RMSE/ RMSLE loss function in Keras

pythonkerascustom-functionloss-function

提问by dennis

I try to participate in my first Kaggle competition where RMSLEis given as the required loss function. For I have found nothing how to implement this loss functionI tried to settle for RMSE. I know this was part of Kerasin the past, is there any way to use it in the latest version, maybe with a customized function via backend?

我尝试参加我的第一次 Kaggle 比赛,其中RMSLE给出了所需的损失函数。因为我没有发现如何实现这一点,loss function我试图解决这个问题RMSE。我知道这是Keras过去的一部分,有没有办法在最新版本中使用它,也许通过自定义功能backend

This is the NN I designed:

这是我设计的神经网络:

from keras.models import Sequential
from keras.layers.core import Dense , Dropout
from keras import regularizers

model = Sequential()
model.add(Dense(units = 128, kernel_initializer = "uniform", activation = "relu", input_dim = 28,activity_regularizer = regularizers.l2(0.01)))
model.add(Dropout(rate = 0.2))
model.add(Dense(units = 128, kernel_initializer = "uniform", activation = "relu"))
model.add(Dropout(rate = 0.2))
model.add(Dense(units = 1, kernel_initializer = "uniform", activation = "relu"))
model.compile(optimizer = "rmsprop", loss = "root_mean_squared_error")#, metrics =["accuracy"])

model.fit(train_set, label_log, batch_size = 32, epochs = 50, validation_split = 0.15)

I tried a customized root_mean_squared_errorfunction I found on GitHub but for all I know the syntax is not what is required. I think the y_trueand the y_predwould have to be defined before passed to the return but I have no idea how exactly, I just started with programming in python and I am really not that good in math...

我尝试了root_mean_squared_error在 GitHub 上找到的自定义函数,但我知道语法不是必需的。我认为 they_true和 they_pred必须在传递给 return 之前定义,但我不知道具体如何,我刚开始用 python 编程,我真的不太擅长数学......

from keras import backend as K

def root_mean_squared_error(y_true, y_pred):
        return K.sqrt(K.mean(K.square(y_pred - y_true), axis=-1)) 

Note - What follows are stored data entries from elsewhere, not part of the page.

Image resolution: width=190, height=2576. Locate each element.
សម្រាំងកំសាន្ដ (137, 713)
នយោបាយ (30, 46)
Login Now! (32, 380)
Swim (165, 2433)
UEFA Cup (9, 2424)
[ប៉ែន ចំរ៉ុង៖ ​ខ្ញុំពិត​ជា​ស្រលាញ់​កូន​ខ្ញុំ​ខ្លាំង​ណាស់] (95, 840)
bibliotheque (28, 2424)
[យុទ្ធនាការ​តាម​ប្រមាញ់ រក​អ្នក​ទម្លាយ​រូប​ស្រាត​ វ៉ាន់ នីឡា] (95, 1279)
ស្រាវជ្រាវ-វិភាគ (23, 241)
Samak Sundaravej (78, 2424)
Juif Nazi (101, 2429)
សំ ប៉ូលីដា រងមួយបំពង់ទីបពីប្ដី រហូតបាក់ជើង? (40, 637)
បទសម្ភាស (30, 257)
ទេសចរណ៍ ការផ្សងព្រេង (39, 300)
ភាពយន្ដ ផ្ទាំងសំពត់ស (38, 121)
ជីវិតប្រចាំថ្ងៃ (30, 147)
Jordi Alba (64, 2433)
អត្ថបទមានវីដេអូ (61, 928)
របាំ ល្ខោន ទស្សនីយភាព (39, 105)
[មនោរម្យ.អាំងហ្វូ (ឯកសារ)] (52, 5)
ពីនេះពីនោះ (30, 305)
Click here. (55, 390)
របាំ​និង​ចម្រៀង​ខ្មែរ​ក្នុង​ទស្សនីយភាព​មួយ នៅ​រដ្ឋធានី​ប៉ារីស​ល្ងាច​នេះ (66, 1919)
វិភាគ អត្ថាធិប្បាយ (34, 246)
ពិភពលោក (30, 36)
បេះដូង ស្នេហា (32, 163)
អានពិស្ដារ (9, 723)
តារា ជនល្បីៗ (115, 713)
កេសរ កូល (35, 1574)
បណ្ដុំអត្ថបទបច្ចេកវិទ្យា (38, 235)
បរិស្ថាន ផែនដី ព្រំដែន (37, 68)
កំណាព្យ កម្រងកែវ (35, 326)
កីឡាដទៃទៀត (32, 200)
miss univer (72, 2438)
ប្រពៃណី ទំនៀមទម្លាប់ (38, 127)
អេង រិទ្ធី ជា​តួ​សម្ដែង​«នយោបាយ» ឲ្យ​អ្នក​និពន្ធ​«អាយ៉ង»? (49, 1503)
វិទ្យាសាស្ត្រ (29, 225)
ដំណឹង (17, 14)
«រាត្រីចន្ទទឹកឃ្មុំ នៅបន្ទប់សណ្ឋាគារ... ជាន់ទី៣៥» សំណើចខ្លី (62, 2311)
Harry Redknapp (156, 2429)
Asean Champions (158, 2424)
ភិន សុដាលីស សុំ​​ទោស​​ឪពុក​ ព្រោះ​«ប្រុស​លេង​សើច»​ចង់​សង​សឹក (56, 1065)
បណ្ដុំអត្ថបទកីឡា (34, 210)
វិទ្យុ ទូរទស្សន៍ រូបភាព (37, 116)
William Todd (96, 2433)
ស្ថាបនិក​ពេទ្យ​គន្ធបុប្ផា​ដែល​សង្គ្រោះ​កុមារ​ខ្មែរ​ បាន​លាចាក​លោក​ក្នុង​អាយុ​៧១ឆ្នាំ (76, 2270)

I receive the following error with this function:

我收到此功能的以下错误:

ValueError: ('Unknown loss function', ':root_mean_squared_error')

Thanks for your ideas, I appreciate every help!

感谢您的想法,我感谢每一个帮助!

回答by Dr. Snoopy

When you use a custom loss, you need to put it without quotes, as you pass the function object, not a string:

当您使用自定义损失时,您需要将其不带引号,因为您传递的是函数对象,而不是字符串:

def root_mean_squared_error(y_true, y_pred):
        return K.sqrt(K.mean(K.square(y_pred - y_true))) 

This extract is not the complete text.